Center Bank v. Department of Banking & Finance

Krivosha, C.J.,

concurring in the result, and in part dissenting.

I find that while I concur with the result reached by the majority of the court in this case, I must in part dissent.

In particular, I agree with the majority of the court when it concludes that when the Governor returned to the Legislature L.B. 376, together with his letter setting out the reason why he would not sign the bill into law, the Legislature was required to reconsider the bill if it was to become law. For that reason, I agree with the majority’s opinion that judgment must be in favor of the defendants in this case.

I do not, however, agree with the conclusion reached by the majority of the court to the effect that the *233Lieutenant Governor is not eligible to vote for legislative bills on final reading. In my view this conclusion totally ignores the plain meaning of Neb. Const, art. Ill, § 10. I believe that the majority has reached the wrong conclusion because it has misinterpreted the meaning of Neb. Const, art. Ill, § 13, which provides in part: “No bill shall be passed by the Legislature unless by the assent of a majority of all members elected . . . (Emphasis supplied.) The majority concludes that only members of the Legislature may cast a vote in connection with a legislative bill on final reading. I believe that such a narrow reading of the Constitution is unnecessary.

-- -- --

* Work to complete
1) In the records, starting at the line that contains "How do I perform: Open" and ending at the end of the records, can you replace "dropdown" with "menu" and give those lines again with everything else unchanged? Leave the pictures out.
2) How would the court opinion go on from its last sentence? Carry it on from there.
The court opinion and the records are separate, unrelated material.

* Task inputs
-- -- --

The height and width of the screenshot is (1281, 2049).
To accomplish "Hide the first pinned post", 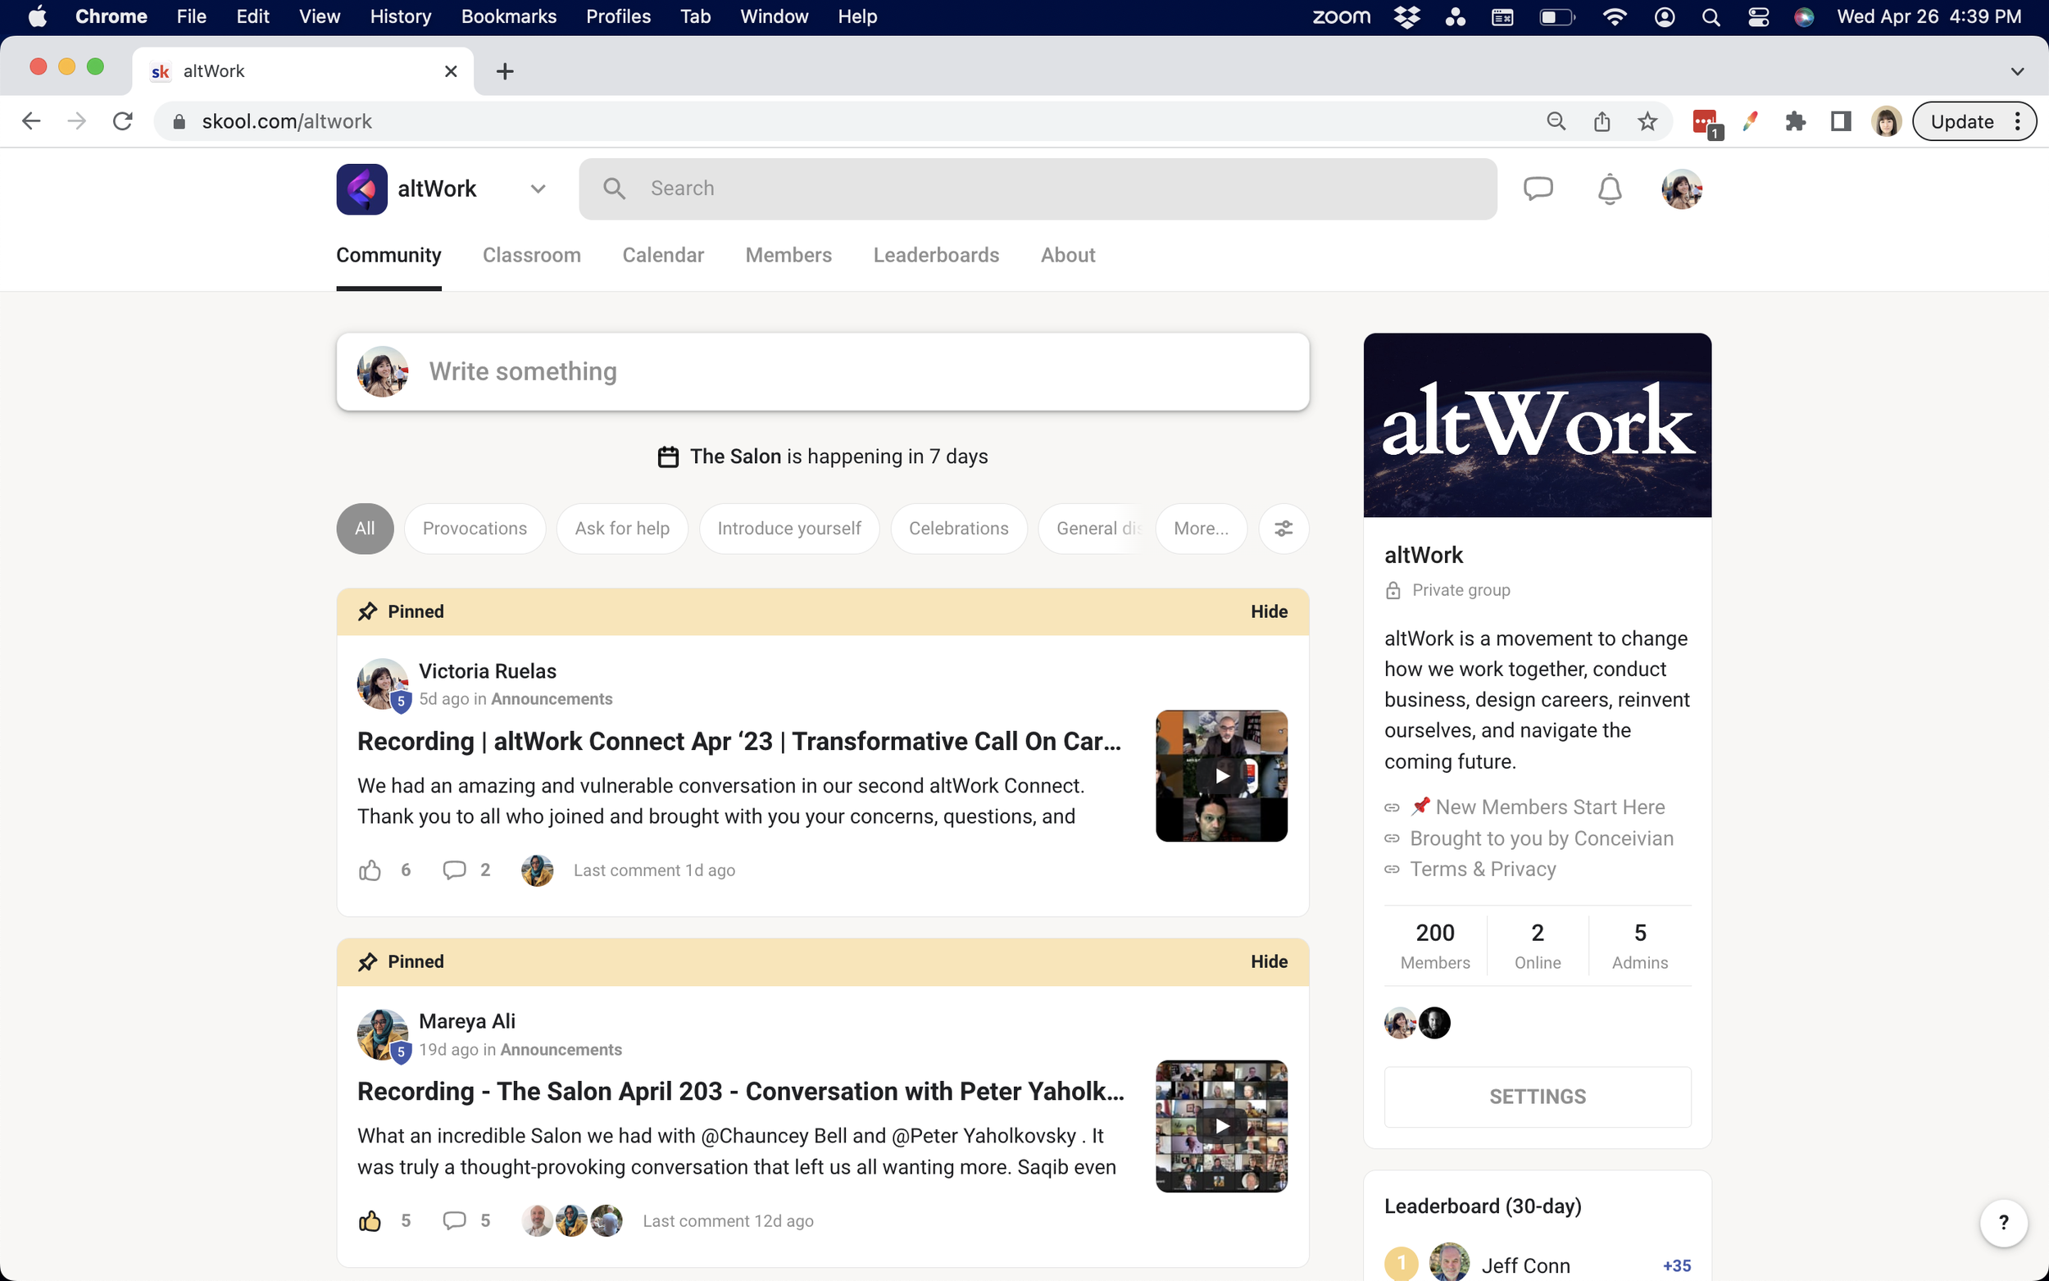I will tap(1268, 612).
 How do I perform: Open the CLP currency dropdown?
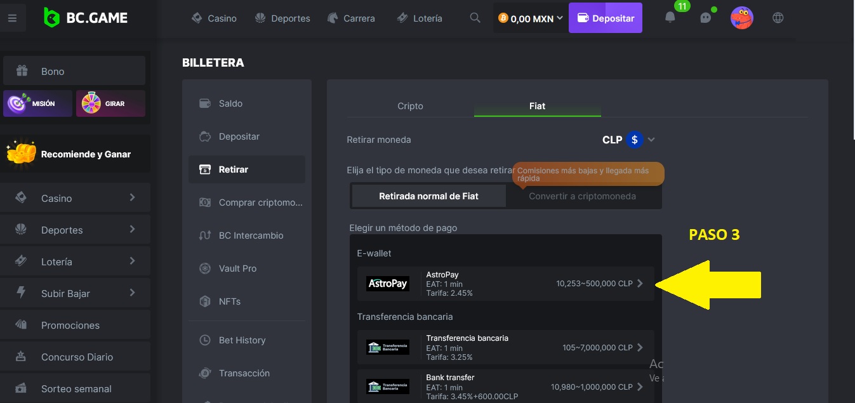[628, 140]
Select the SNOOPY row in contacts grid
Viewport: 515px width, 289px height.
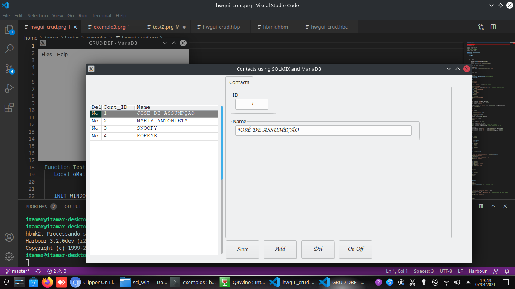pos(154,129)
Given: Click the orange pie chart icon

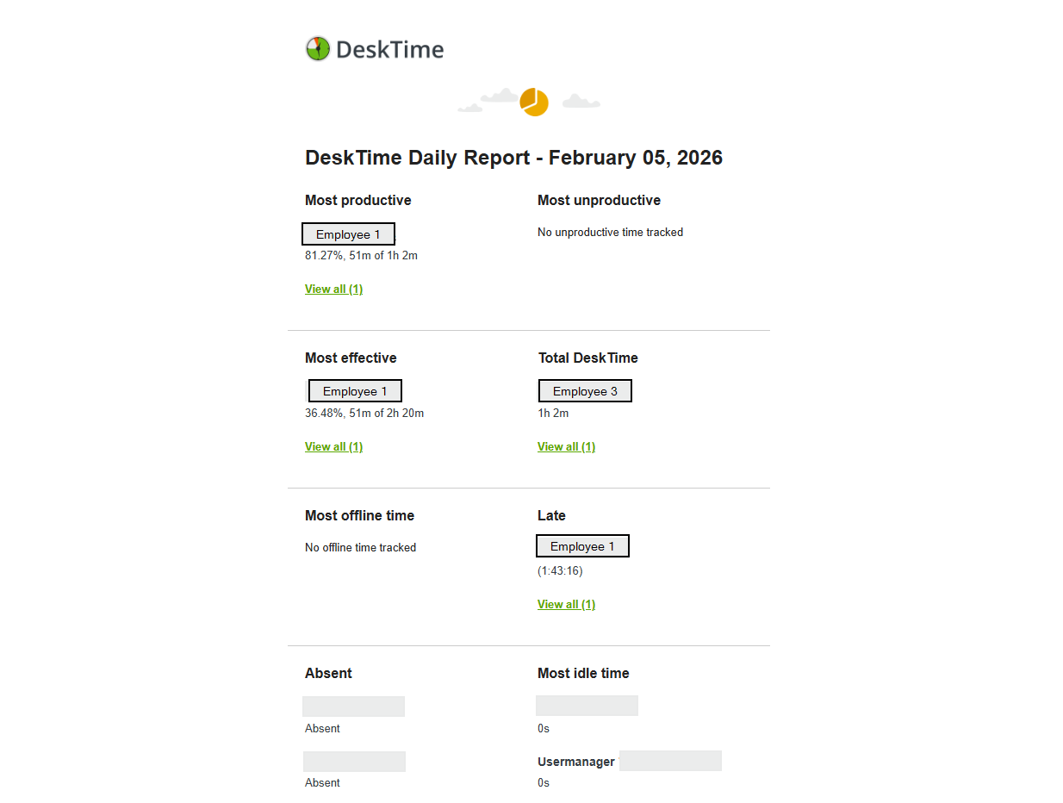Looking at the screenshot, I should point(534,102).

-- -- --

* Answers to the exercise
1)
 How do I perform: Open the CLP currency menu?
[628, 140]
Select the SNOOPY row in contacts grid
Viewport: 515px width, 289px height.
pos(154,129)
Given: Click the orange pie chart icon

Looking at the screenshot, I should point(534,102).

2)
In my opinion, the provisions of article III, § 13, are intended only to aid in determining how the necessary majority is to be computed. Under the provisions of Neb. Const, art. Ill, § 6, the Legislature shall consist of not more than 50 members and not less than 30 members. The exact number may vary from time to time. Furthermore, article III, § 10, provides in part: “A majority of the members elected to the Legislature shall constitute a quorum . . . .” Article III, § 13, is simply intended to prescribe the formula to be used in computing the number of votes required to effect passage of a legislative bill on final reading. Article III, § 13, provides, in effect, that when the Legislature consists of 49 members, 25 votes are required in order for a bill to pass on final reading. The language of article III, § 13, was necessary, otherwise one might argue that the majority necessary to pass a bill on final reading meant “the majority of those present and voting,” in this case 13 votes, as opposed to a majority of those constituting the legislative branch of government, whether present or not.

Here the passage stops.